*EXERCISE DIRECTIONS*
Reproduce the blog page below word for word, from its first date line through its final sentence.

*READING PASSAGE*

Saturday, March 28, 2015

Naturalist images as art medium

Jackie Sones at Bodega Bay creates compound image mosaics using photographs of the reserve.

"When the final rendering was revealed, I wasn't sure what to think at first, with my eye surrounded by lots of figures and text, along with all of the plants and animals and landscapes and seascapes. Then I thought that it was quite appropriate. I'm always looking for interesting things, trying to learn more about them, and thinking about the best ways to share information. This isn't a bad visual representation of that process!"

Check out more images on her blog.

Wednesday, March 4, 2015

Ecological Reflections-NSF 2013 Meeting Notes

Download brochure.

Ecological Reflections Program of Arts-Humanities-Science Collaborations
 at Sites of Long-Term Ecological Inquiry
Notes from May 9, 2013 Meeting at NSF

Notes from the May 9, 2013, meeting at NSF hosted by Saran Twombly plus additional perspectives from recent email from NEA about May Events, SEAD (Network for Sciences, Engineering, Arts, and Design), and ArtWorks grants; plus some cruising of agency webpages.  Consequently, these notes contain some perspectives that were not articulated at the May 9 meeting.

*RAW DATA*
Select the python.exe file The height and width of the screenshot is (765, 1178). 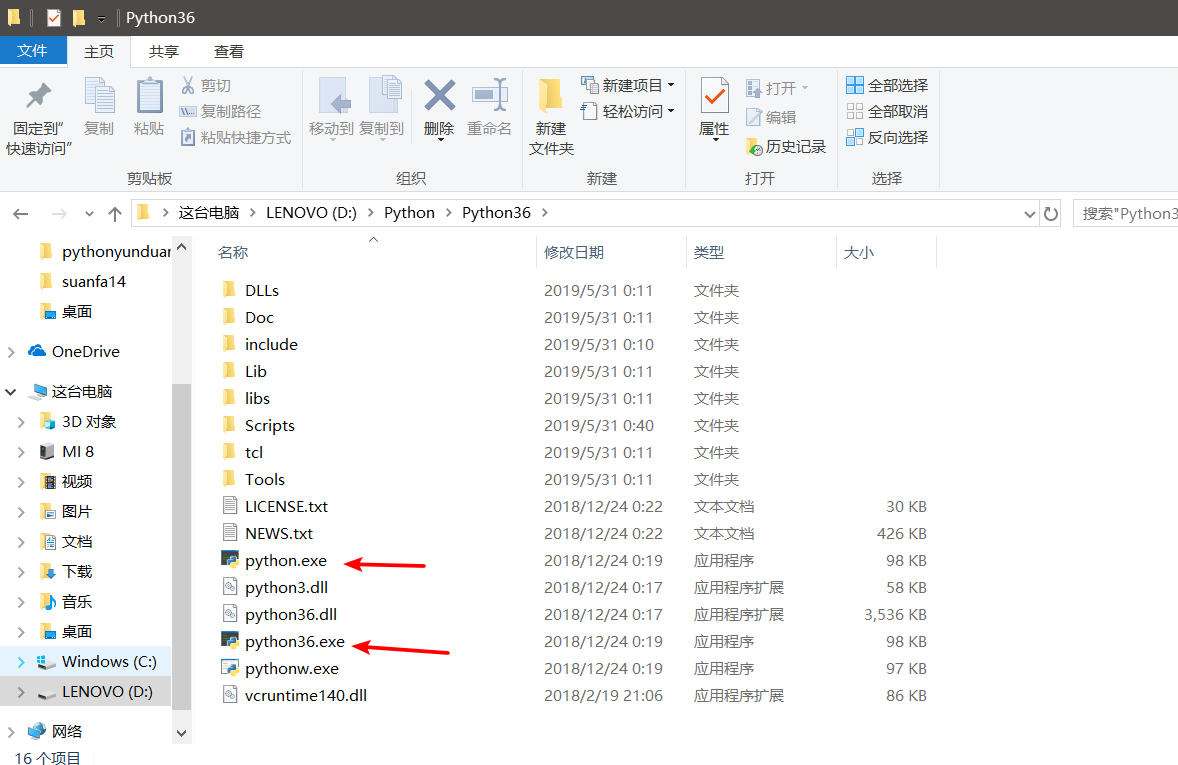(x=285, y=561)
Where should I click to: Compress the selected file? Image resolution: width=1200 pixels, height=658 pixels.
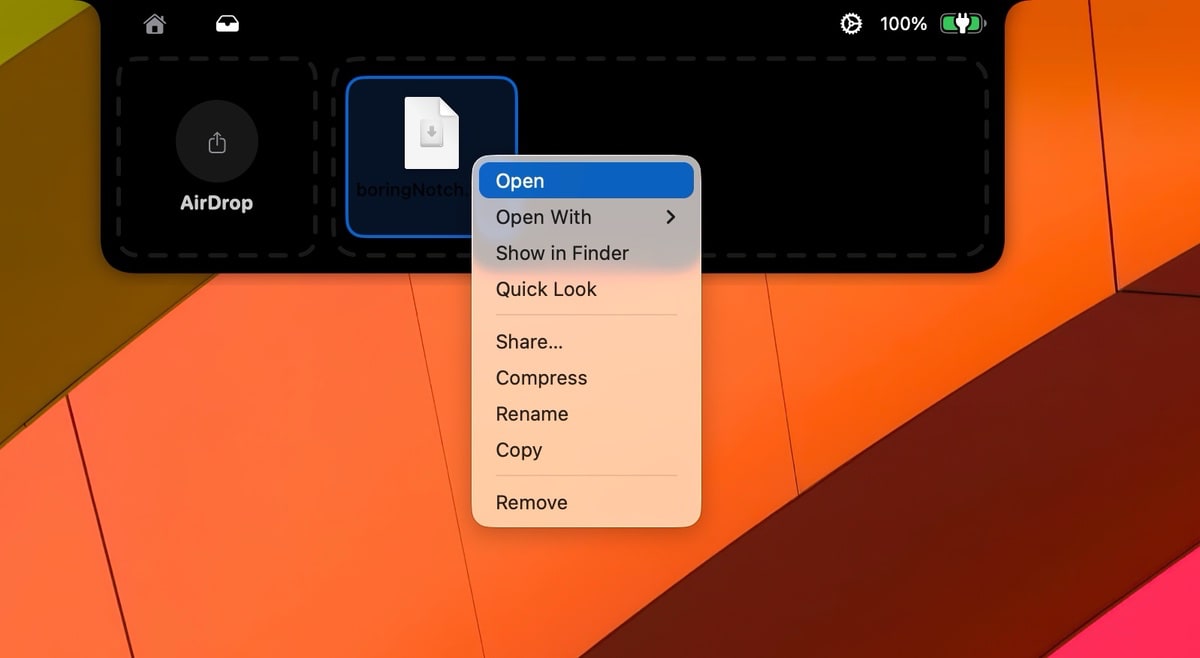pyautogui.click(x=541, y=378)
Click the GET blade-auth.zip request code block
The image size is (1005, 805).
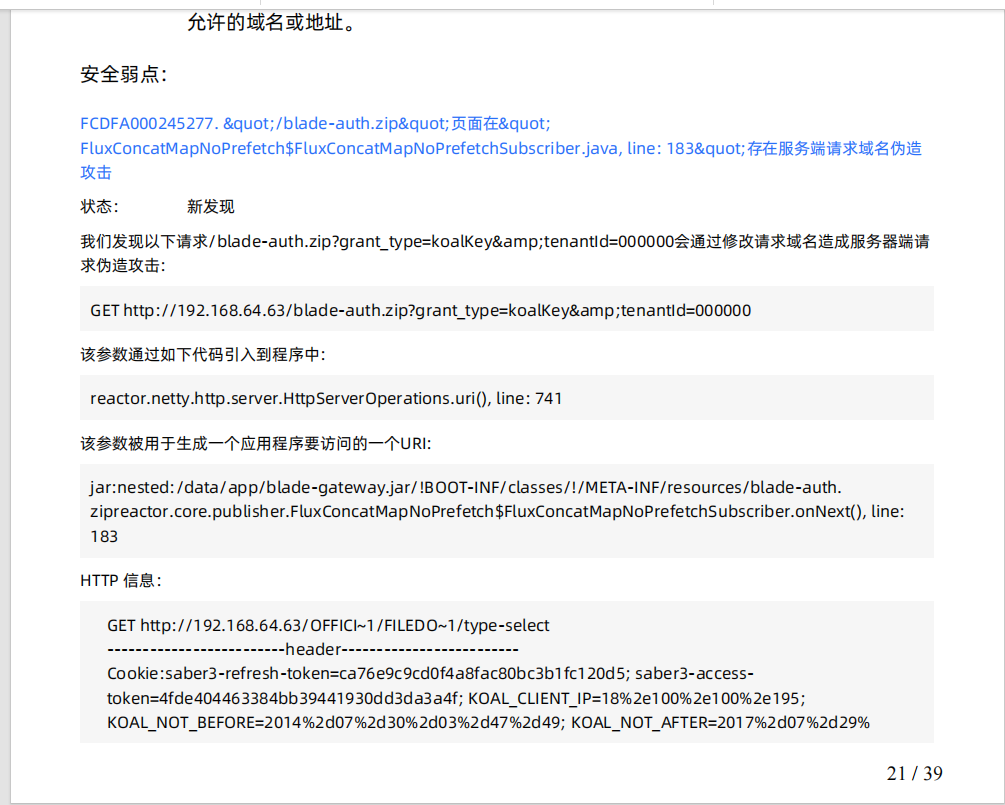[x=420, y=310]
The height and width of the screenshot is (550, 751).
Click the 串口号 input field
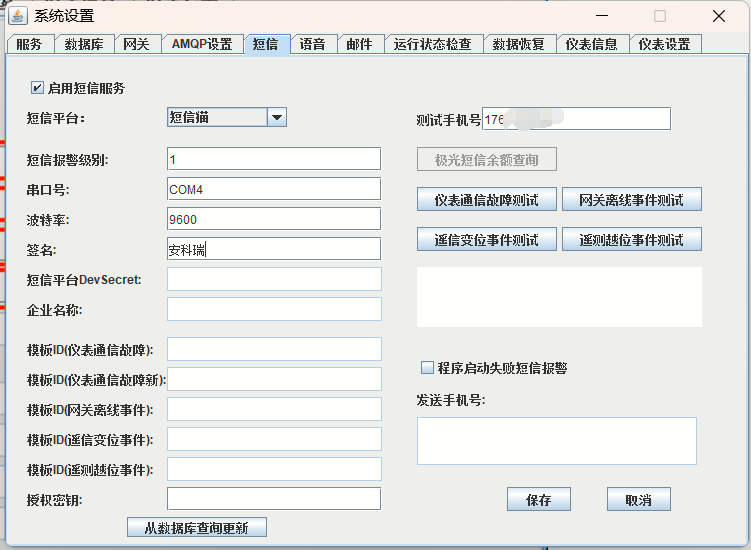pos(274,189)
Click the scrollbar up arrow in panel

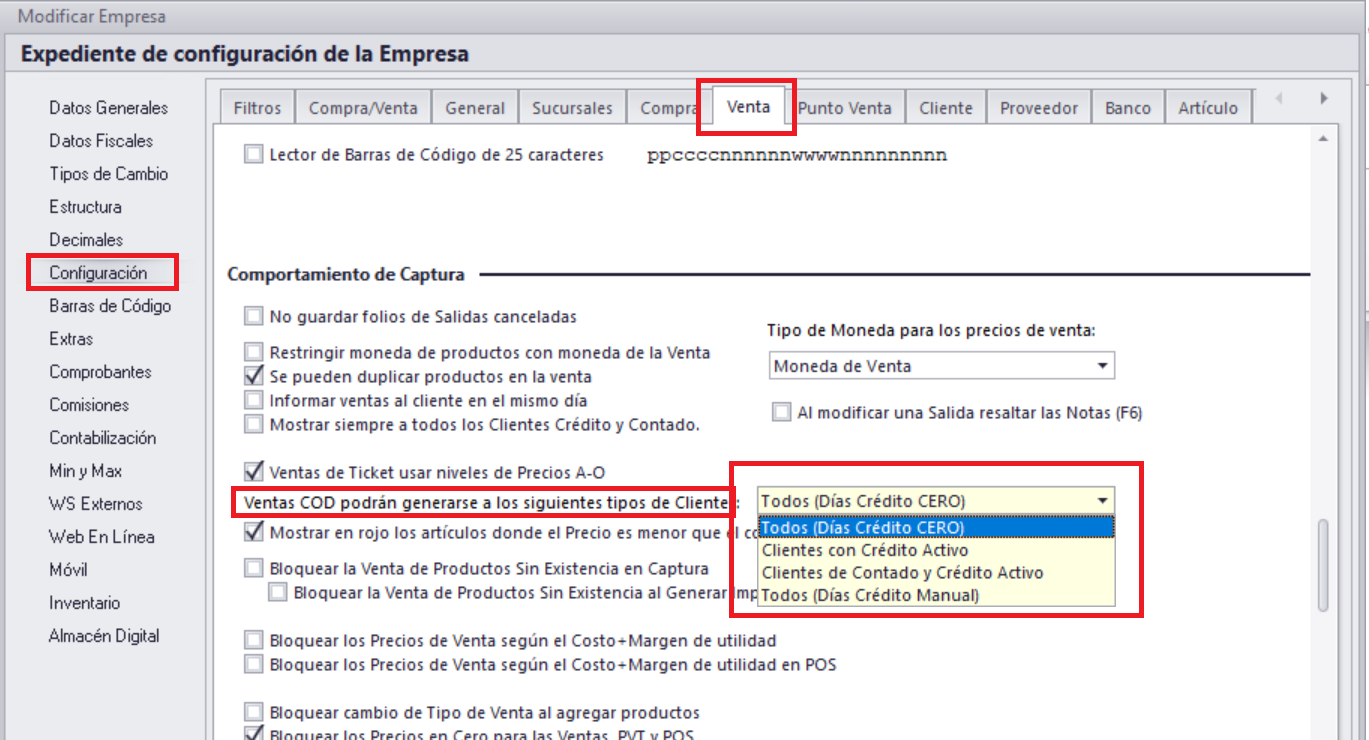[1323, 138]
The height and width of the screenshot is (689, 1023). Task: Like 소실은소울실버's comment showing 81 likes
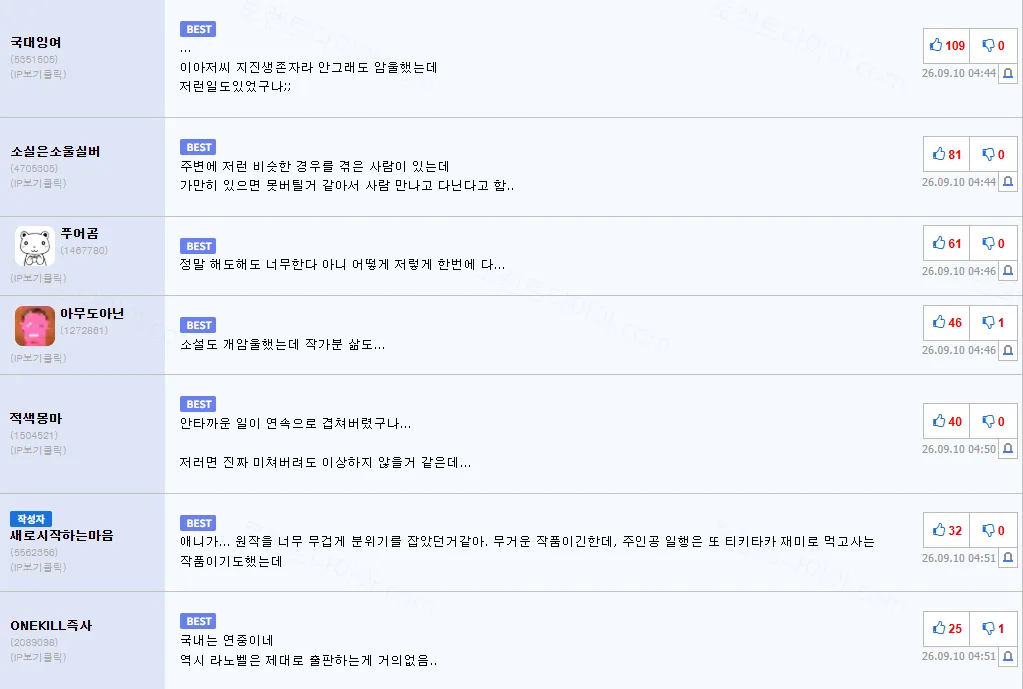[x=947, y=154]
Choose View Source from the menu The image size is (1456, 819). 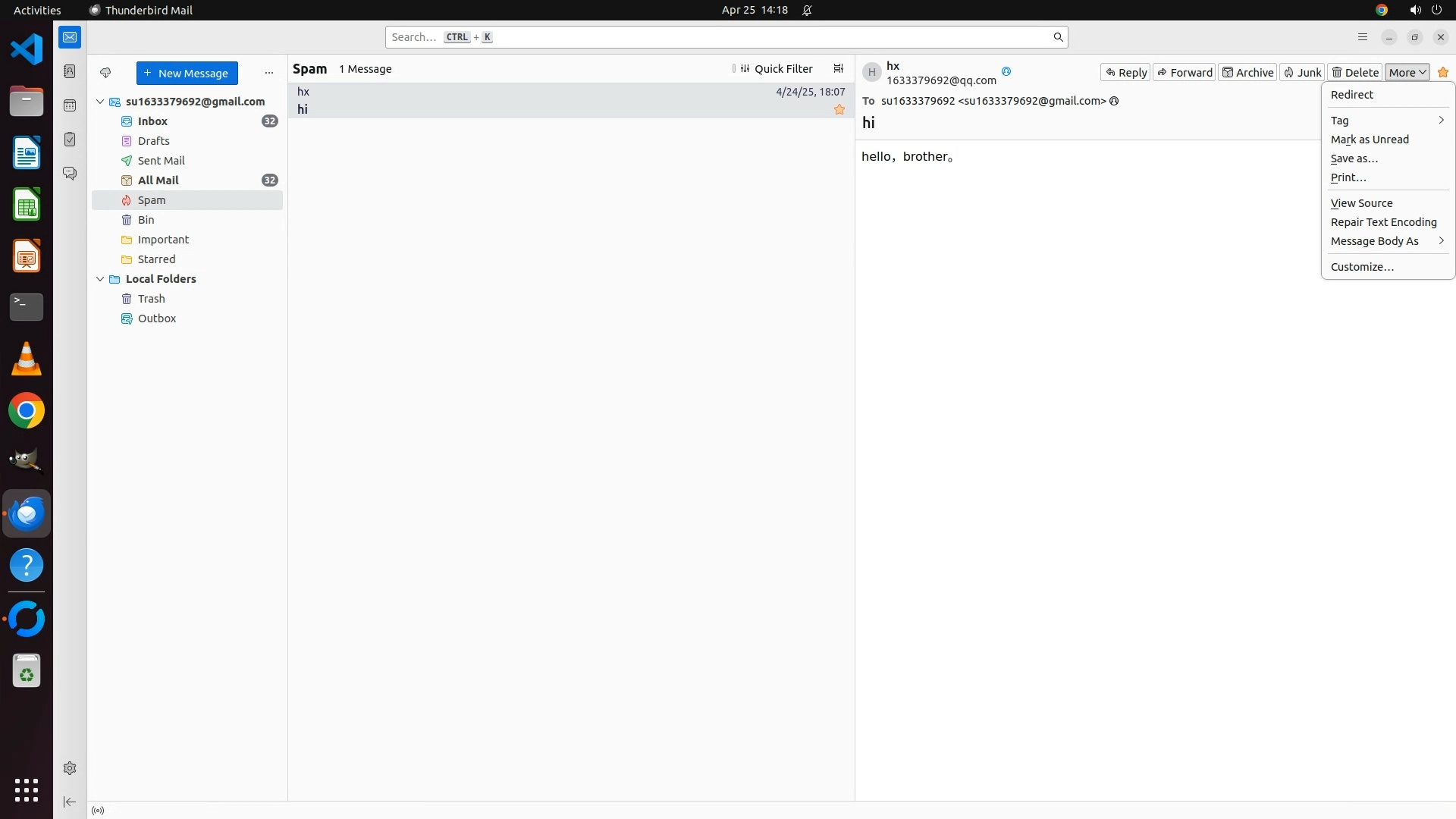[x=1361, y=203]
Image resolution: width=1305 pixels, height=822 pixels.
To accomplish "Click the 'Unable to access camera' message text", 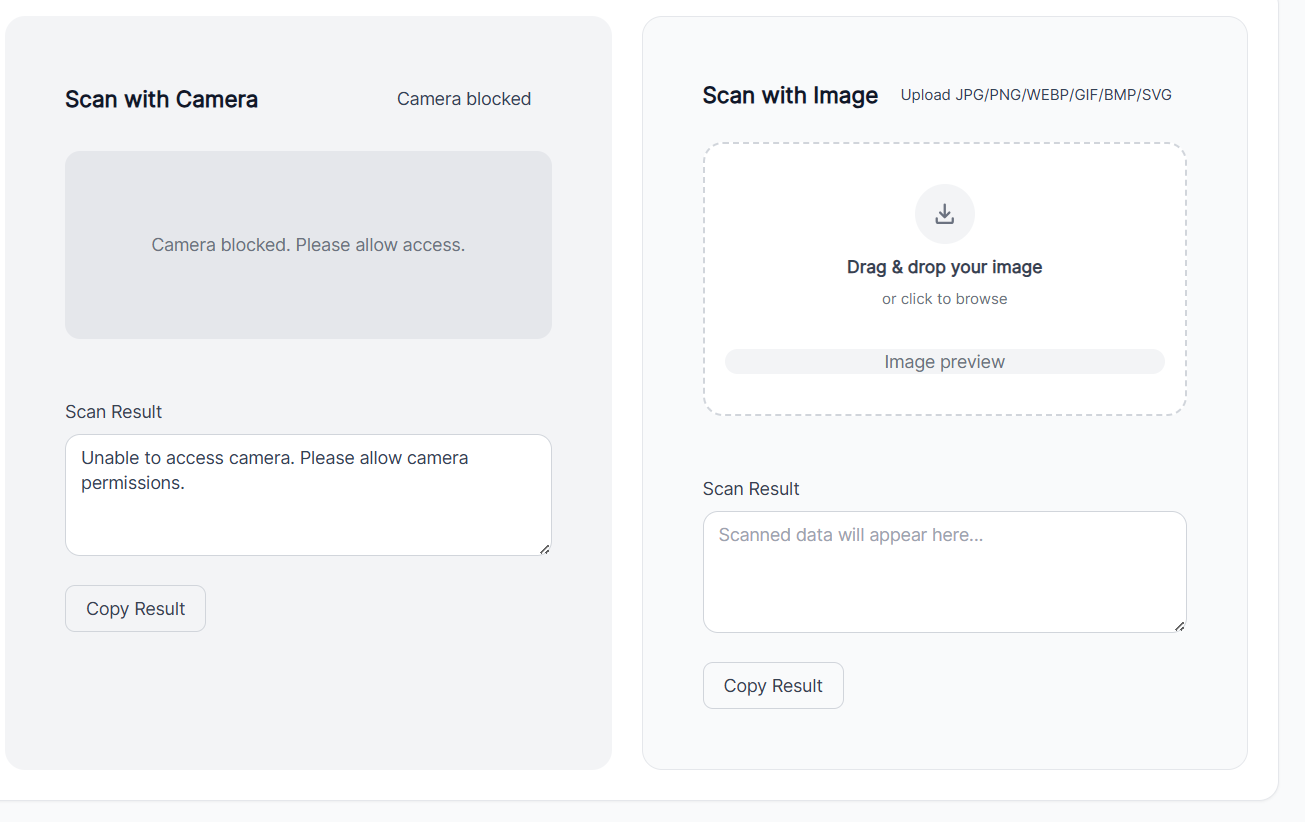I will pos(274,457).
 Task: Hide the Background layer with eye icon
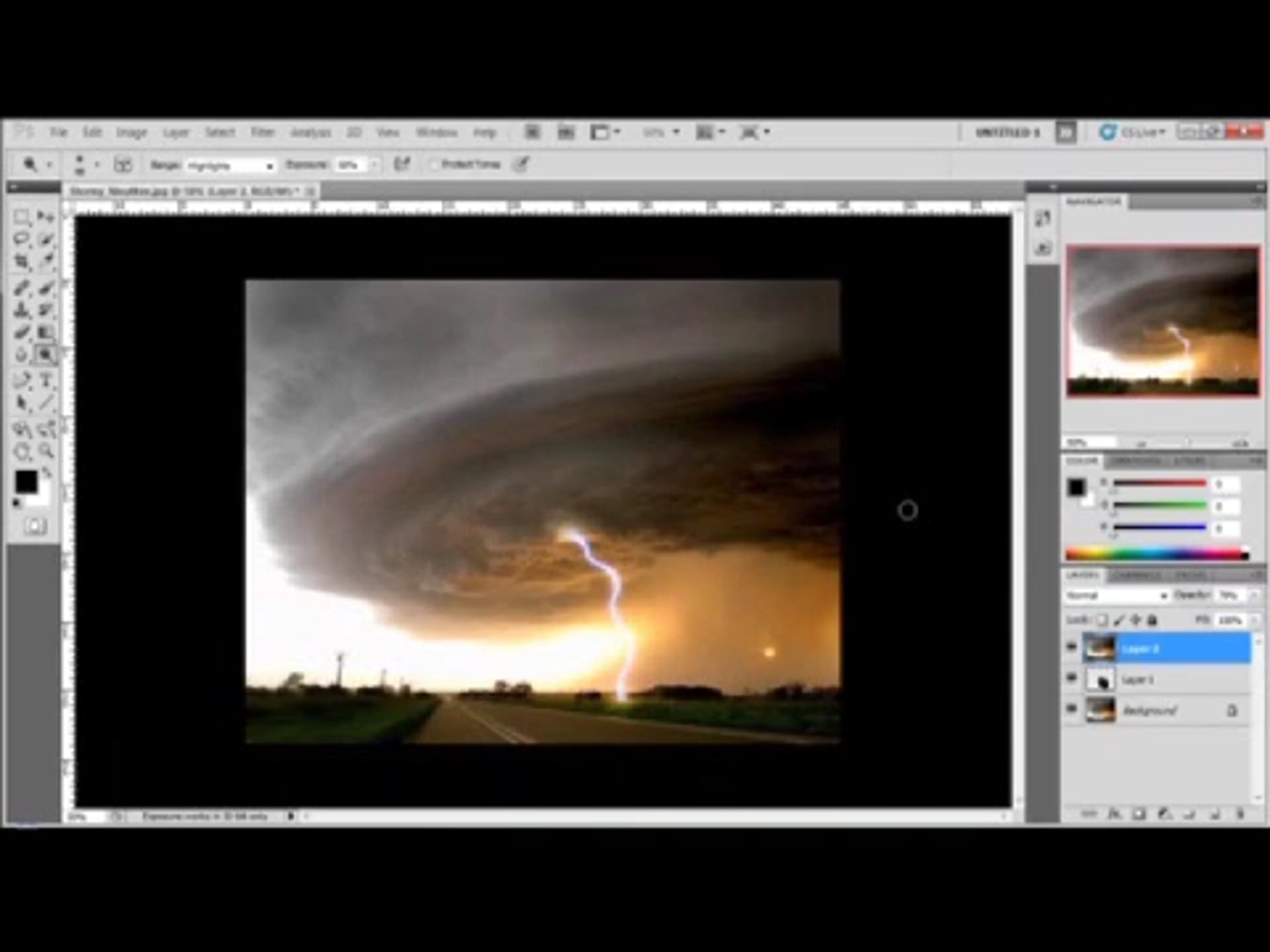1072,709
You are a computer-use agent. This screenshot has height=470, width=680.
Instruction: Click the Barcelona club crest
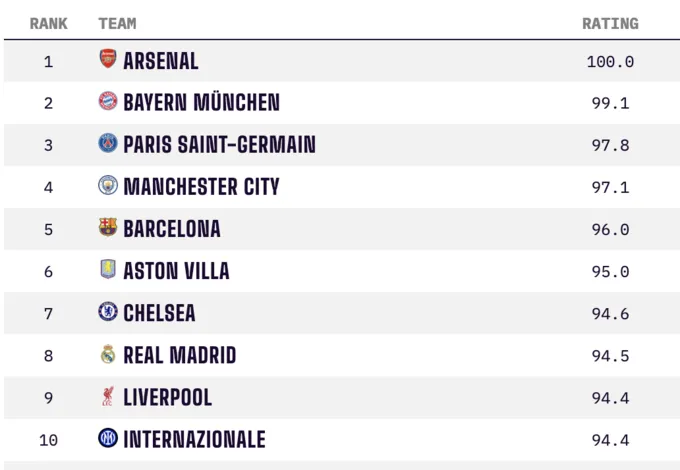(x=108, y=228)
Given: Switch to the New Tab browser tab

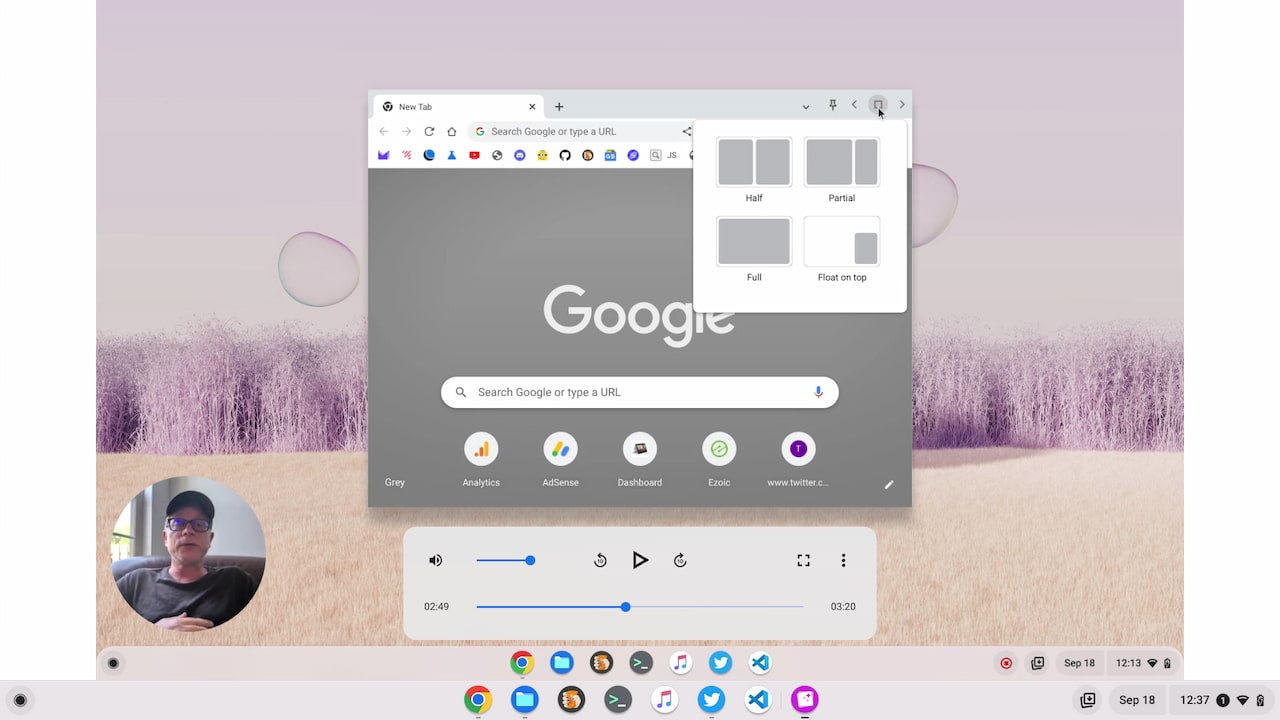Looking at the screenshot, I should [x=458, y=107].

*EXPECTED ANSWER*
Saturday, March 28, 2015

Naturalist images as art medium

Jackie Sones at Bodega Bay creates compound image mosaics using photographs of the reserve.

"When the final rendering was revealed, I wasn't sure what to think at first, with my eye surrounded by lots of figures and text, along with all of the plants and animals and landscapes and seascapes. Then I thought that it was quite appropriate. I'm always looking for interesting things, trying to learn more about them, and thinking about the best ways to share information. This isn't a bad visual representation of that process!"

Check out more images on her blog.

Wednesday, March 4, 2015

Ecological Reflections-NSF 2013 Meeting Notes

Download brochure.

Ecological Reflections Program of Arts-Humanities-Science Collaborations
 at Sites of Long-Term Ecological Inquiry
Notes from May 9, 2013 Meeting at NSF

Notes from the May 9, 2013, meeting at NSF hosted by Saran Twombly plus additional perspectives from recent email from NEA about May Events, SEAD (Network for Sciences, Engineering, Arts, and Design), and ArtWorks grants; plus some cruising of agency webpages.  Consequently, these notes contain some perspectives that were not articulated at the May 9 meeting.